I agree that there is no formal libhadoop.so compatibility policy and
that is frustrating.  This has been an issue for those who want to run
jars compiled against multiple different versions of hadoop through
the same YARN instance.  We've discussed it in the past, but never
really come up with a great solution.  The best approach really would
be to bundle libhadoop.so inside the hadoop jar files, so that it
could be integral to the Hadoop version itself.  However, nobody has
done the work to make that happen.  The second-best approach would be
to include the Hadoop version in the libhadoop name itself (so we'd
have libhadoop28.so for hadoop 2.8, and so forth.)  Anyway, I think we
can solve this particular issue without going down that rathole...

> DomainSocket: Solaris does not support timeouts on AF_UNIX sockets
> ------------------------------------------------------------------
>                 Key: HADOOP-12488
>                 URL: https://issues.apache.org/jira/browse/HADOOP-12488
>             Project: Hadoop Common
>          Issue Type: Bug
>          Components: net
>    Affects Versions: 2.7.1
>         Environment: Solaris
>            Reporter: Alan Burlison
> From the hadoop-common-dev mailing list:
> http://mail-archives.apache.org/mod_mbox/hadoop-common-dev/201509.mbox/%3C560B99F6.6010408@oracle.com%3E
> http://mail-archives.apache.org/mod_mbox/hadoop-common-dev/201510.mbox/%3C560EA6BF.2070001@oracle.com%3E
> {quote}
> Now that the Hadoop native code builds on Solaris I've been chipping 
> away at all the test failures. About 50% of the failures involve 
> DomainSocket, either directly or indirectly. That seems to be mainly 
> because the tests use DomainSocket to do single-node testing, whereas in 
> production it seems that DomainSocket is less commonly used 
> (https://hadoop.apache.org/docs/r2.7.1/hadoop-project-dist/hadoop-hdfs/ShortCircuitLocalReads.html).

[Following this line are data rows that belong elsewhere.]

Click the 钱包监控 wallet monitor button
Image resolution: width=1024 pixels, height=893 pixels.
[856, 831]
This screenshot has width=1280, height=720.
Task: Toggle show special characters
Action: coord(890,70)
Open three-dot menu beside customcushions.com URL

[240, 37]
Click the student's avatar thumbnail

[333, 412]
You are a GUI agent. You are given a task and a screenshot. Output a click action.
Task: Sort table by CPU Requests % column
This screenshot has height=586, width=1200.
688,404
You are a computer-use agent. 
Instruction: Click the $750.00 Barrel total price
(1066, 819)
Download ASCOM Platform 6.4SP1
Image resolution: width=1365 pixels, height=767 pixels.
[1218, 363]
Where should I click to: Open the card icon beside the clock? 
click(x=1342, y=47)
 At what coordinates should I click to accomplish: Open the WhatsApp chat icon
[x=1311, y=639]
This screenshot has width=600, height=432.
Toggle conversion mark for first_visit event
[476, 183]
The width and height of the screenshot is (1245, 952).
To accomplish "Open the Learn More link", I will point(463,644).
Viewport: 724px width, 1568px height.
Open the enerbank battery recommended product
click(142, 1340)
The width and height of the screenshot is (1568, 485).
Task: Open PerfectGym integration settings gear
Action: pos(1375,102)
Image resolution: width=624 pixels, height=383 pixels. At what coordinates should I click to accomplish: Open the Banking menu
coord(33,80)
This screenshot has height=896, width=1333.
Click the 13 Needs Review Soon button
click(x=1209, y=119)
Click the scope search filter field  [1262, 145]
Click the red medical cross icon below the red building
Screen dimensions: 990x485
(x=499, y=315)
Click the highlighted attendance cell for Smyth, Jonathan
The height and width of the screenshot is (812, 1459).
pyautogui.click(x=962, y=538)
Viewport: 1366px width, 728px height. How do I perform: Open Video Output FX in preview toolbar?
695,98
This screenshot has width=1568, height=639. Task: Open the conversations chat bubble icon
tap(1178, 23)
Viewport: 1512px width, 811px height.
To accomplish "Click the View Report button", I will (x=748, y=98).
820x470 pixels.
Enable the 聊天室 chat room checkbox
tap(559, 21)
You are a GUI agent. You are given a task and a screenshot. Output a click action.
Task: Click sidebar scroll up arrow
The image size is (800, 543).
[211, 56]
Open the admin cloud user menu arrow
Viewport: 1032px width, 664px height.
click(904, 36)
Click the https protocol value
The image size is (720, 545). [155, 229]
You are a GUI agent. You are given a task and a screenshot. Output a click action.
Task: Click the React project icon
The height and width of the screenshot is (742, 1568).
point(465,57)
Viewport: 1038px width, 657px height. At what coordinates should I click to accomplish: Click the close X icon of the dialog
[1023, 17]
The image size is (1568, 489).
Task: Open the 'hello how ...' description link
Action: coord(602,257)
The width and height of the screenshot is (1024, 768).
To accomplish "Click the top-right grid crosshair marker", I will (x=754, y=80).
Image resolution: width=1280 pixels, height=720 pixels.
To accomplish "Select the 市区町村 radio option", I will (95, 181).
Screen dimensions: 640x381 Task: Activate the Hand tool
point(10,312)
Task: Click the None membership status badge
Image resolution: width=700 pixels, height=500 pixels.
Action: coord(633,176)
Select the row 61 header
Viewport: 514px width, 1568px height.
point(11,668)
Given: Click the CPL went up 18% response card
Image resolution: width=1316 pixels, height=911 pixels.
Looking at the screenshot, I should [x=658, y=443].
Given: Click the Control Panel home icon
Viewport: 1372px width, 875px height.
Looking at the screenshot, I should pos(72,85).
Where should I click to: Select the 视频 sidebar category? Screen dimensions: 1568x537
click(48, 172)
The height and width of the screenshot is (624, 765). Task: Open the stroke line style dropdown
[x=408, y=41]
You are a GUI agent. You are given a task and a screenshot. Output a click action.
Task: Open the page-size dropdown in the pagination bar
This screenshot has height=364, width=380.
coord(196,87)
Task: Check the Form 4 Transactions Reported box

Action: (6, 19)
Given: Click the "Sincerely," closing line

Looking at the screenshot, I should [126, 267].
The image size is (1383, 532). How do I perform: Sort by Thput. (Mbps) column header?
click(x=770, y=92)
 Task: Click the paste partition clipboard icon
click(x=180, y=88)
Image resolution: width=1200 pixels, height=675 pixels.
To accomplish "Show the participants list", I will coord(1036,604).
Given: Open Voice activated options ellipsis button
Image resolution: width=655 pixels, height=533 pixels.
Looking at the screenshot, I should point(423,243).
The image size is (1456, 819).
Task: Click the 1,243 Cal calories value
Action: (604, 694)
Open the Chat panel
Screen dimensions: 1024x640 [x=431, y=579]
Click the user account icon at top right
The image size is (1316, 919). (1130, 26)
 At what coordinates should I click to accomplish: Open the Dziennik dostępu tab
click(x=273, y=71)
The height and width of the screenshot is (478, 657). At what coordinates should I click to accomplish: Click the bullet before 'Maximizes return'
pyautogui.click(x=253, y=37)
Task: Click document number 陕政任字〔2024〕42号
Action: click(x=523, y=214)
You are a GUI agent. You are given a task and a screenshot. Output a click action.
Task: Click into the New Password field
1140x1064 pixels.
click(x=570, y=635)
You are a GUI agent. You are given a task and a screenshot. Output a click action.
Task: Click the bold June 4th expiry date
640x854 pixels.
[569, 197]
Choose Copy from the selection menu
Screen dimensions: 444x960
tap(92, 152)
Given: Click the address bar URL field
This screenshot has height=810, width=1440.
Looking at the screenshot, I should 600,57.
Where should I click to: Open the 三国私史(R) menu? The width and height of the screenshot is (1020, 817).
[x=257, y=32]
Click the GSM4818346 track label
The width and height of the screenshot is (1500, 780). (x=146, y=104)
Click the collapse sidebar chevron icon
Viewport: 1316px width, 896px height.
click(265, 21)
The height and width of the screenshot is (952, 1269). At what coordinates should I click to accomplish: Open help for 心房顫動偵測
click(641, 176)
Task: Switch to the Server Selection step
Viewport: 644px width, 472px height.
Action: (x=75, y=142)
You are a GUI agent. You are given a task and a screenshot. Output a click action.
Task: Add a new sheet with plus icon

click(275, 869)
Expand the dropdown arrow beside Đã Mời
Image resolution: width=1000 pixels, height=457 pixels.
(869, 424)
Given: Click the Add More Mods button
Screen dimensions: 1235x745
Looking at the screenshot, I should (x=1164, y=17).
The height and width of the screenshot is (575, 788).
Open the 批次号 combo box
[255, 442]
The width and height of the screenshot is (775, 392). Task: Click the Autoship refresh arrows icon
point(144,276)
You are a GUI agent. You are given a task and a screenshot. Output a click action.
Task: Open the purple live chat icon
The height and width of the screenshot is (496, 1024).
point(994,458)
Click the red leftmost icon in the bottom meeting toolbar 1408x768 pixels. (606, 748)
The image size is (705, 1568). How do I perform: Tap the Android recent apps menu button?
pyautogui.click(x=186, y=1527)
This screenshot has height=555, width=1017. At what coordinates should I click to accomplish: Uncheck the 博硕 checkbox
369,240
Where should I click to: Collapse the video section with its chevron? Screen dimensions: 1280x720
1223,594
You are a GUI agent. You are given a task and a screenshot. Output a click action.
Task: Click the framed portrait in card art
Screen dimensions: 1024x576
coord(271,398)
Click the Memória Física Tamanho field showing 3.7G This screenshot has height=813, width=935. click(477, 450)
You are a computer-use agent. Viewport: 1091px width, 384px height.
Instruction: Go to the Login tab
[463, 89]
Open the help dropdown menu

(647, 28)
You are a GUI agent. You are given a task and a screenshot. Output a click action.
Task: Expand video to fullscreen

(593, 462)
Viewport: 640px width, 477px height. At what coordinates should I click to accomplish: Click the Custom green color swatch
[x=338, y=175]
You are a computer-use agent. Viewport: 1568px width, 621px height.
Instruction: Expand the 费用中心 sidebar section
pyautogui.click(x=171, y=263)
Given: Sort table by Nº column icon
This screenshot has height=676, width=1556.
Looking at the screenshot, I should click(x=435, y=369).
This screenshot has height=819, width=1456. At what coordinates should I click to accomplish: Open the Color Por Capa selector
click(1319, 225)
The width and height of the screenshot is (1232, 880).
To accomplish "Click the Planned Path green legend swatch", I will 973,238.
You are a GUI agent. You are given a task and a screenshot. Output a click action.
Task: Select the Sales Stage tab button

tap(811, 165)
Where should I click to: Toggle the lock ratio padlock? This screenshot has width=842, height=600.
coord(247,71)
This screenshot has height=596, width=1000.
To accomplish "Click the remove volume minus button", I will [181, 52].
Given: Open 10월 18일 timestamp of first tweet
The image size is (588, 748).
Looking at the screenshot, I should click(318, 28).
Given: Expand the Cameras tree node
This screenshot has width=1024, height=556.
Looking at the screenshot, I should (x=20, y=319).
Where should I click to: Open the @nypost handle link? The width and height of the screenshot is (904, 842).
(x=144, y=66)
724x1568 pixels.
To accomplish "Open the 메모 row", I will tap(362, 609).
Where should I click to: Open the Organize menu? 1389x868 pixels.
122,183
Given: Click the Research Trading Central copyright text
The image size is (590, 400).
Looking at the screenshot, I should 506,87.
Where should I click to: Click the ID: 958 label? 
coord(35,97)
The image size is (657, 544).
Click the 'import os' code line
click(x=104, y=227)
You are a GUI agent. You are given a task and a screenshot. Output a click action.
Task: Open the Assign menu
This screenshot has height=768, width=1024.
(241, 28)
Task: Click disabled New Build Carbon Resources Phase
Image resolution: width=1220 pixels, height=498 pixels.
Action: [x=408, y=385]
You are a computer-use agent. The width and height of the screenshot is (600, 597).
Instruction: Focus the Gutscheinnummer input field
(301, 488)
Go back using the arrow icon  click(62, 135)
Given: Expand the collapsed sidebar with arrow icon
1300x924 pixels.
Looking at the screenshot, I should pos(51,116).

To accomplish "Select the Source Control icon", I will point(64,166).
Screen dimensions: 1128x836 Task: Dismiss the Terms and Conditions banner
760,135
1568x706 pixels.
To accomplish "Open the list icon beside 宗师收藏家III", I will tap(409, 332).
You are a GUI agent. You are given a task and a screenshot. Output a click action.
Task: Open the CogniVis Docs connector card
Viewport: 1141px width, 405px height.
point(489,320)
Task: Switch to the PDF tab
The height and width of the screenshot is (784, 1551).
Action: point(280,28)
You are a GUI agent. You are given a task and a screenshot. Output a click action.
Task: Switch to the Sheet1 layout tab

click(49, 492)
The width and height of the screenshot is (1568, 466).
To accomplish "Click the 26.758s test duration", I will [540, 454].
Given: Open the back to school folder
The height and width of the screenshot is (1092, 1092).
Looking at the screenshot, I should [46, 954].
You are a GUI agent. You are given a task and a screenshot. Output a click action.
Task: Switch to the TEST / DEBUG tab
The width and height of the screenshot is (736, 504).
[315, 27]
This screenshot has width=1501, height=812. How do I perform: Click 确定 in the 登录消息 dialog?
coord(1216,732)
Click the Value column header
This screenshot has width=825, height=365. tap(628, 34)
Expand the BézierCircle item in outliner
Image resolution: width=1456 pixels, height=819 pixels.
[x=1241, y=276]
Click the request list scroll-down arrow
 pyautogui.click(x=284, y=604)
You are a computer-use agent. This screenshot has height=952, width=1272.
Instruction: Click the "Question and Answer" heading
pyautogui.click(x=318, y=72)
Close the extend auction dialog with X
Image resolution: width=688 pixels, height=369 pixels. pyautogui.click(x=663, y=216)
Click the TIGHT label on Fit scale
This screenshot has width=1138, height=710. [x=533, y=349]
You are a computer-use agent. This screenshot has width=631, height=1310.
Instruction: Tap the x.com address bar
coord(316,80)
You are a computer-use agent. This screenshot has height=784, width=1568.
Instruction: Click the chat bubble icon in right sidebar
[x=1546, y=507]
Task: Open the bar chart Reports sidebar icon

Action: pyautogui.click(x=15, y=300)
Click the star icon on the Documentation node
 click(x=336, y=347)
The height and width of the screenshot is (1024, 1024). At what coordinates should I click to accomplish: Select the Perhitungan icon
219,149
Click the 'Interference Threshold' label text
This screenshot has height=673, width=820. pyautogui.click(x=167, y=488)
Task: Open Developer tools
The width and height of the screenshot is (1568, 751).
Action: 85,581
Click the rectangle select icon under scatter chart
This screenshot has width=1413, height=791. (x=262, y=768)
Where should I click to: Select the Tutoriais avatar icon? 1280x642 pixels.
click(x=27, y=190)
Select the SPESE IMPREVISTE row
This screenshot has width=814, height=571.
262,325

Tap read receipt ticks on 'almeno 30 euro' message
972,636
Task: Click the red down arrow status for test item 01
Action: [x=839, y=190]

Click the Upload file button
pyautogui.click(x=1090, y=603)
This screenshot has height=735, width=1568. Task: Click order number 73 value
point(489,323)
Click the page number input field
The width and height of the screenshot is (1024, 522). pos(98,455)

> The particular problem on Solaris is that socket read/write timeouts 
> (the SO_SNDTIMEO and SO_RCVTIMEO socket options) are not supported for 
> UNIX domain (PF_UNIX) sockets. Those options are however supported for 
> PF_INET sockets. That's because the socket implementation on Solaris is 
> split roughly into two parts, for inet sockets and for STREAMS sockets, 
> and the STREAMS implementation lacks support for SO_SNDTIMEO and 
> SO_RCVTIMEO. As an aside, performance of sockets that use loopback or 
> the host's own IP is slightly better than that of UNIX domain sockets on 
> Solaris.
> I'm investigating getting timeouts supported for PF_UNIX sockets added 
> to Solaris, but in the meantime I'm also looking how this might be 
> worked around in Hadoop. One way would be to implement timeouts by 
> wrapping all the read/write/send/recv etc calls in DomainSocket.c with 
> either poll() or select().
> The basic idea is to add two new fields to DomainSocket.c to hold the 
> read/write timeouts. On platforms that support SO_SNDTIMEO and 
> SO_RCVTIMEO these would be unused as setsockopt() would be used to set 
> the socket timeouts. On platforms such as Solaris the JNI code would use 
> the values to implement the timeouts appropriately.
> To prevent the code in DomainSocket.c becoming a #ifdef hairball, the 
> current socket IO function calls such as accept(), send(), read() etc 
> would be replaced with a macros such as HD_ACCEPT. On platforms that 
> provide timeouts these would just expand to the normal socket functions, 
> on platforms that don't support timeouts it would expand to wrappers 
> that implements timeouts for them.
> The only caveats are that all code that does anything to a PF_UNIX 
> socket would *always* have to do so via DomainSocket. As far as I can 
> tell that's not an issue, but it would have to be borne in mind if any 
> changes were made in this area.
> Before I set about doing this, does the approach seem reasonable?
> {quote}
> {quote}
> Unfortunately it's not a simple as I'd hoped. For some reason I don't 
> really understand, nearly all the JNI methods are declared as static and 
> therefore don't get a "this" pointer and as a consequence all the class 
> data members that are needed by the JNI code have to be passed in as 
> parameters. That also means it's not possible to store the timeouts in 
> the DomainSocket fields from within the JNI code. Most of the JNI 
> methods should be instance methods rather than static ones, but making 
> that change would require some significant surgery to DomainSocket.